Exercise goal: In the entries below, find the line with "Contact sales (311, 31)" and the line with "新商品「ミルベルト」 (628, 82)"; copy them and every line between them exactly, but not the pictures.

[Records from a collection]
-- Opening Marker --

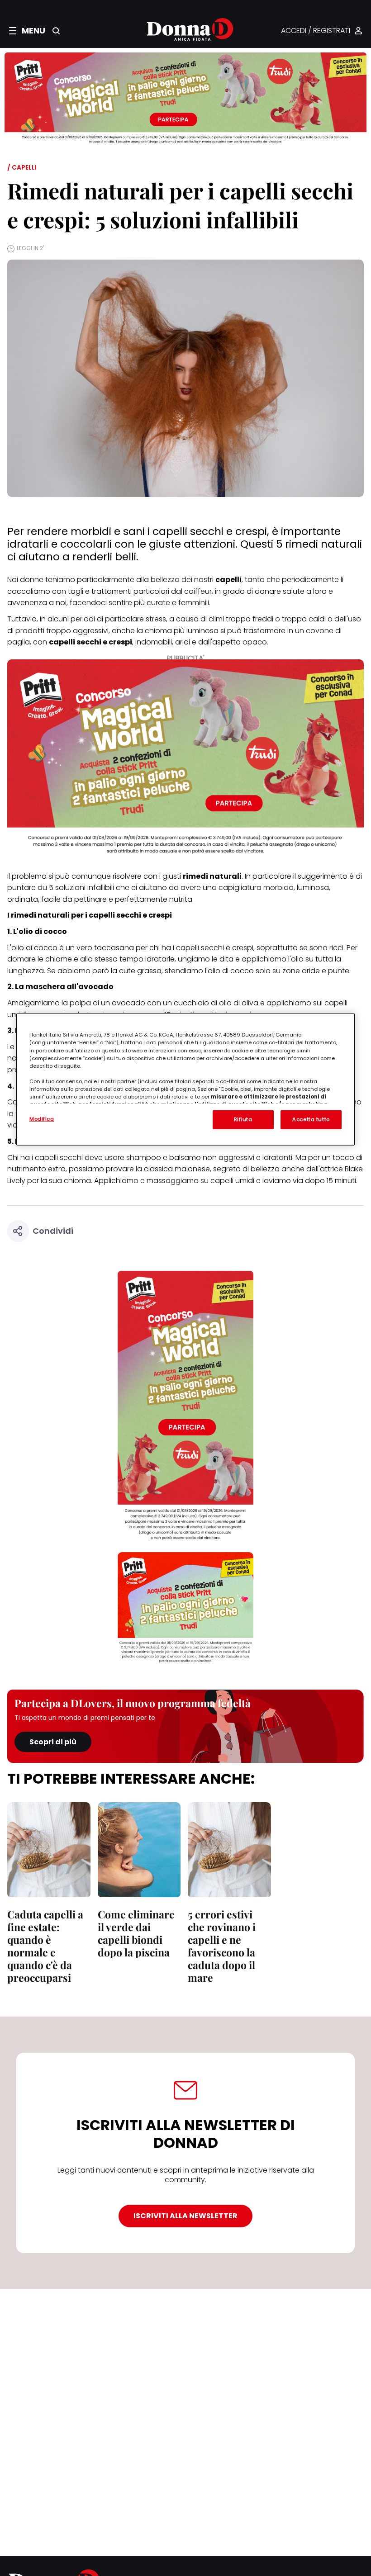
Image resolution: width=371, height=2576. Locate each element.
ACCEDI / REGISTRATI (315, 31)
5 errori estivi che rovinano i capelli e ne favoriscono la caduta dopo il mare (222, 1945)
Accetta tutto (310, 1119)
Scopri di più (52, 1742)
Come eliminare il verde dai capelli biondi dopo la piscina (136, 1933)
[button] (27, 30)
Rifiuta (243, 1119)
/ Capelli (22, 167)
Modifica (41, 1118)
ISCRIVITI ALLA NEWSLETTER (185, 2216)
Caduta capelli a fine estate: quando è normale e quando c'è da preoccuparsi (45, 1945)
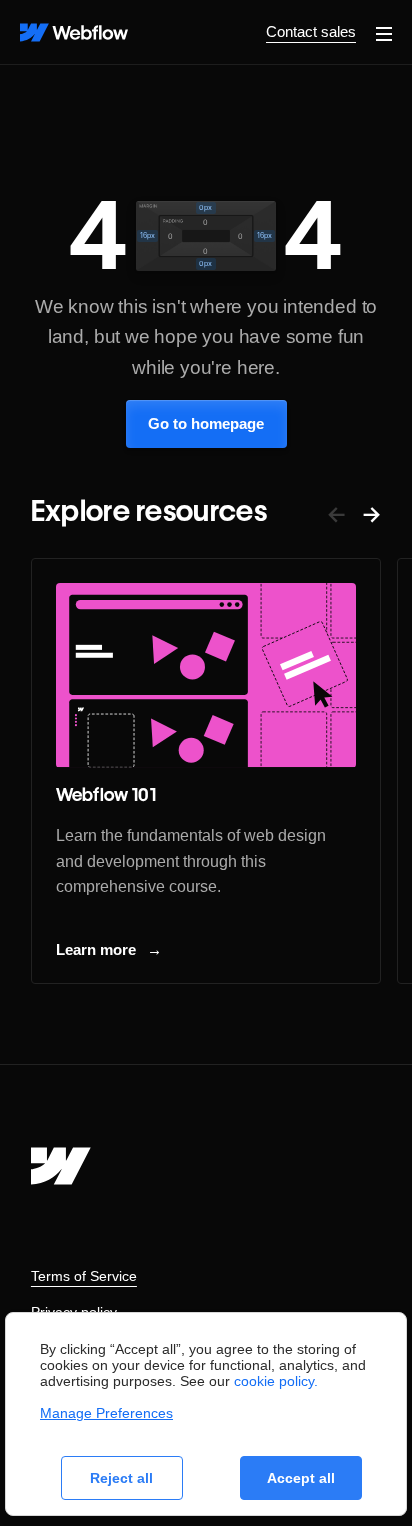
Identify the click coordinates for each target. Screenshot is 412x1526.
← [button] (336, 513)
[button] (384, 32)
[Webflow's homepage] (61, 1166)
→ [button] (371, 513)
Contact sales (311, 31)
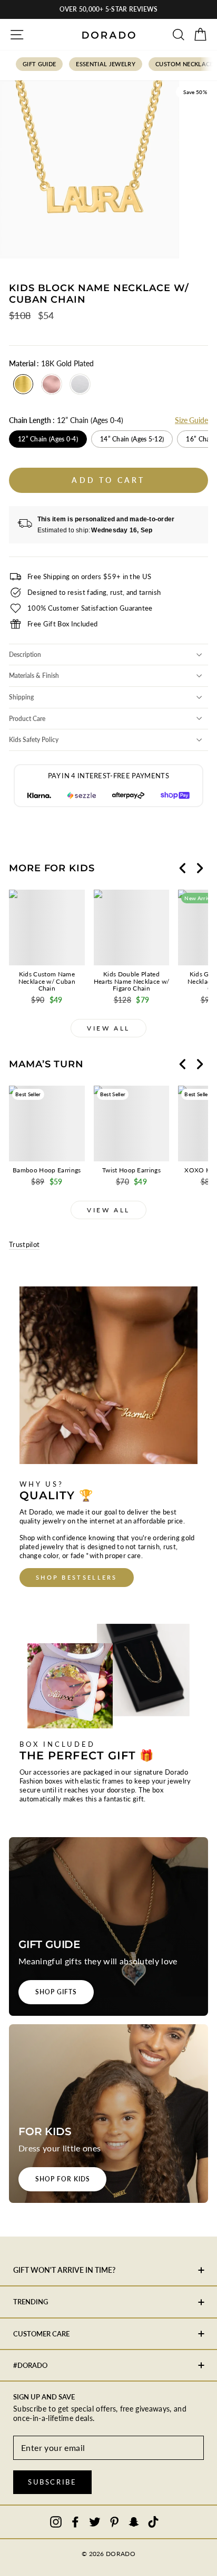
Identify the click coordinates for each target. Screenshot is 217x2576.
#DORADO (30, 2365)
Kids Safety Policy (33, 740)
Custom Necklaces (185, 63)
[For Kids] (108, 2113)
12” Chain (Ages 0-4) (48, 439)
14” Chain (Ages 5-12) (132, 439)
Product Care (27, 719)
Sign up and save (44, 2397)
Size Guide (191, 420)
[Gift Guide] (108, 1926)
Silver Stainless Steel (80, 384)
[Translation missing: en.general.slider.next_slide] (199, 868)
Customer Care (41, 2334)
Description (25, 654)
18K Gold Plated (23, 384)
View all (108, 1028)
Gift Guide (39, 63)
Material (51, 363)
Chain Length (66, 420)
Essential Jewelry (105, 63)
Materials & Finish (34, 675)
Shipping (21, 697)
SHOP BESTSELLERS (76, 1577)
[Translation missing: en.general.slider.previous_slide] (182, 868)
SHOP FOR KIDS (62, 2179)
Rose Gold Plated (52, 384)
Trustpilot (24, 1244)
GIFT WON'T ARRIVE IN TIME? (64, 2269)
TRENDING (30, 2301)
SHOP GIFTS (56, 1992)
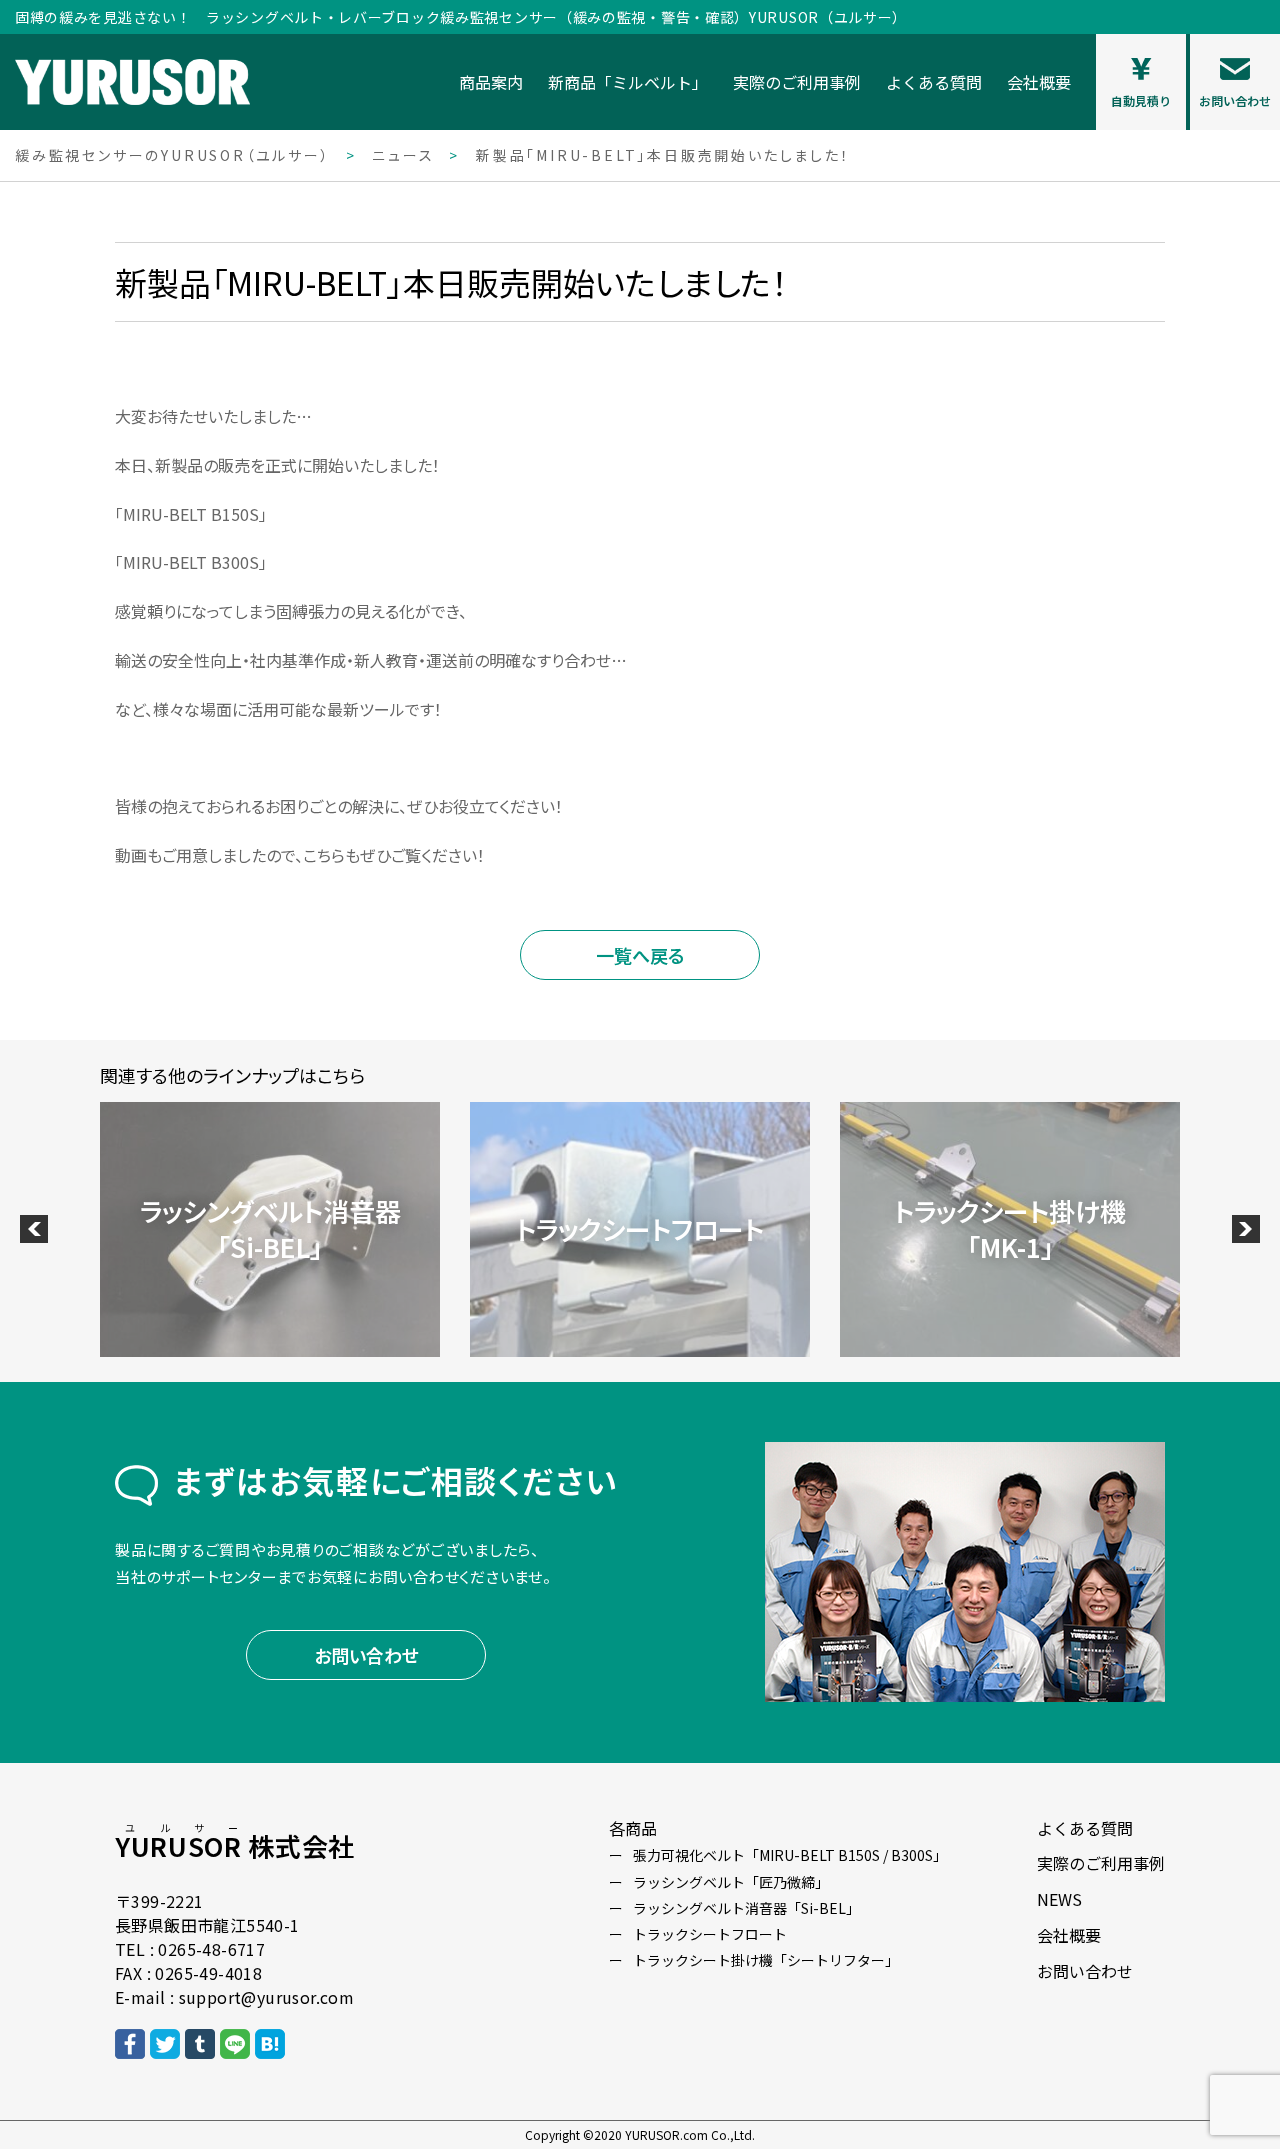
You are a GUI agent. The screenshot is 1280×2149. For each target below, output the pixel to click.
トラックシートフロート (710, 1934)
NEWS (1059, 1899)
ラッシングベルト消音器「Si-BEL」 (746, 1908)
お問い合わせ (366, 1655)
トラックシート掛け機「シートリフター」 (766, 1960)
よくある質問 (934, 82)
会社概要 (1039, 82)
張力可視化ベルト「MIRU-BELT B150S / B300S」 (790, 1855)
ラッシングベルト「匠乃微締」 (731, 1882)
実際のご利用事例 (797, 82)
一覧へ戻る (640, 955)
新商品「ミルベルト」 (628, 82)
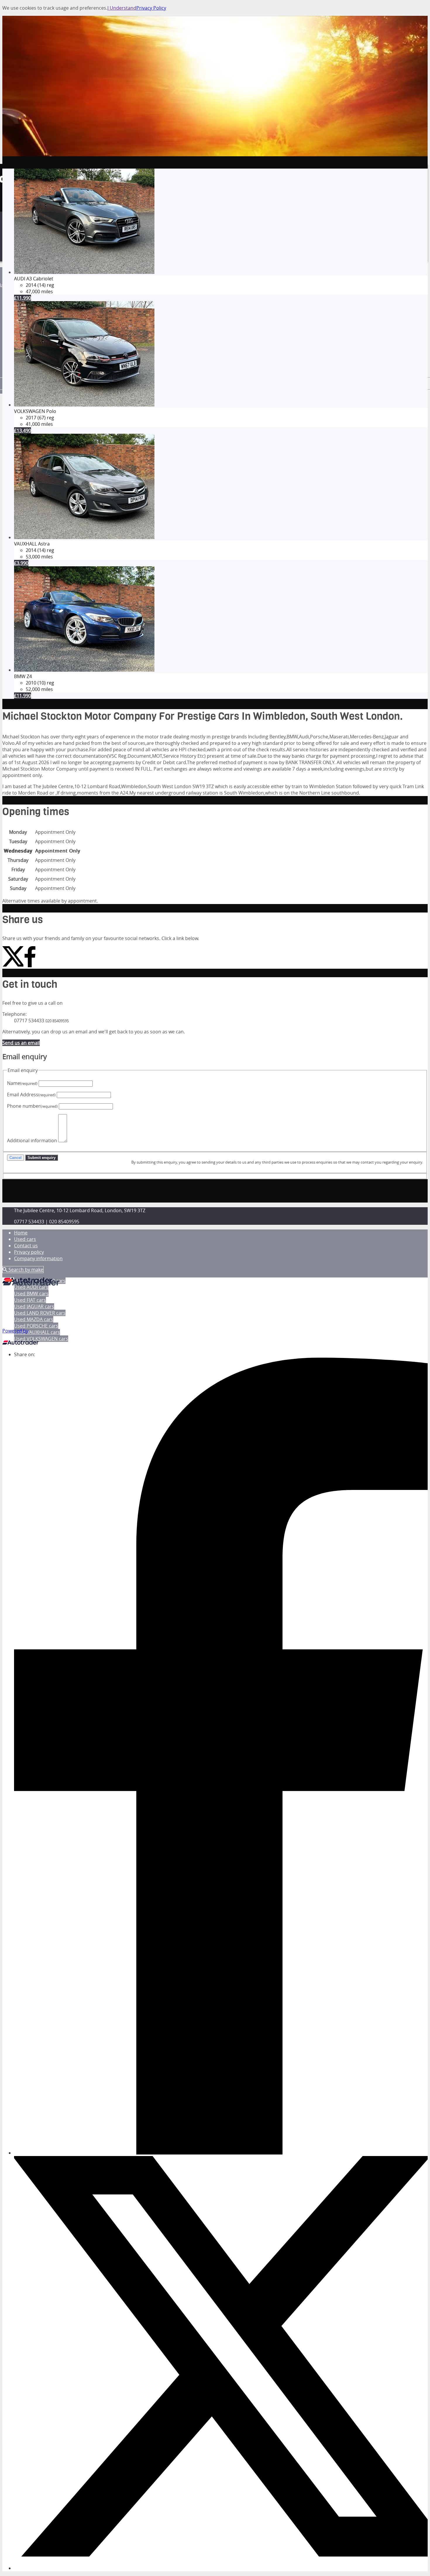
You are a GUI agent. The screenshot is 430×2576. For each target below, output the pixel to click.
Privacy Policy (151, 8)
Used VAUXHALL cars (37, 1332)
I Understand (121, 8)
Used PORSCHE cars (36, 1326)
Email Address (31, 1094)
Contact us (26, 1245)
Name (22, 1083)
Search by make (25, 1269)
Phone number (32, 1106)
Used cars (25, 1239)
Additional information (32, 1140)
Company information (38, 1258)
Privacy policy (29, 1252)
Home (20, 1232)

-- Closing Marker --

Output:
Contact sales (311, 31)
Identify the click coordinates for each target. Screenshot is 217x2576.
#DORADO (30, 2365)
Kids Safety Policy (33, 740)
Custom Necklaces (185, 63)
[For Kids] (108, 2113)
12” Chain (Ages 0-4) (48, 439)
14” Chain (Ages 5-12) (132, 439)
Product Care (27, 719)
Sign up and save (44, 2397)
Size Guide (191, 420)
[Gift Guide] (108, 1926)
Silver Stainless Steel (80, 384)
[Translation missing: en.general.slider.next_slide] (199, 868)
Customer Care (41, 2334)
Description (25, 654)
18K Gold Plated (23, 384)
View all (108, 1028)
Gift Guide (39, 63)
Material (51, 363)
Chain Length (66, 420)
Essential Jewelry (105, 63)
Materials & Finish (34, 675)
Shipping (21, 697)
SHOP BESTSELLERS (76, 1577)
[Translation missing: en.general.slider.previous_slide] (182, 868)
SHOP FOR KIDS (62, 2179)
Rose Gold Plated (52, 384)
Trustpilot (24, 1244)
GIFT WON'T ARRIVE IN TIME? (64, 2269)
TRENDING (30, 2301)
SHOP GIFTS (56, 1992)
You are a GUI agent. The screenshot is 1280×2149. For each target below, output the pixel to click.
トラックシートフロート (710, 1934)
NEWS (1059, 1899)
ラッシングベルト消音器「Si-BEL」 (746, 1908)
お問い合わせ (366, 1655)
トラックシート掛け機「シートリフター」 (766, 1960)
よくある質問 (934, 82)
会社概要 (1039, 82)
張力可視化ベルト「MIRU-BELT B150S / B300S」 (790, 1855)
ラッシングベルト「匠乃微締」 (731, 1882)
実際のご利用事例 (797, 82)
一覧へ戻る (640, 955)
新商品「ミルベルト」 (628, 82)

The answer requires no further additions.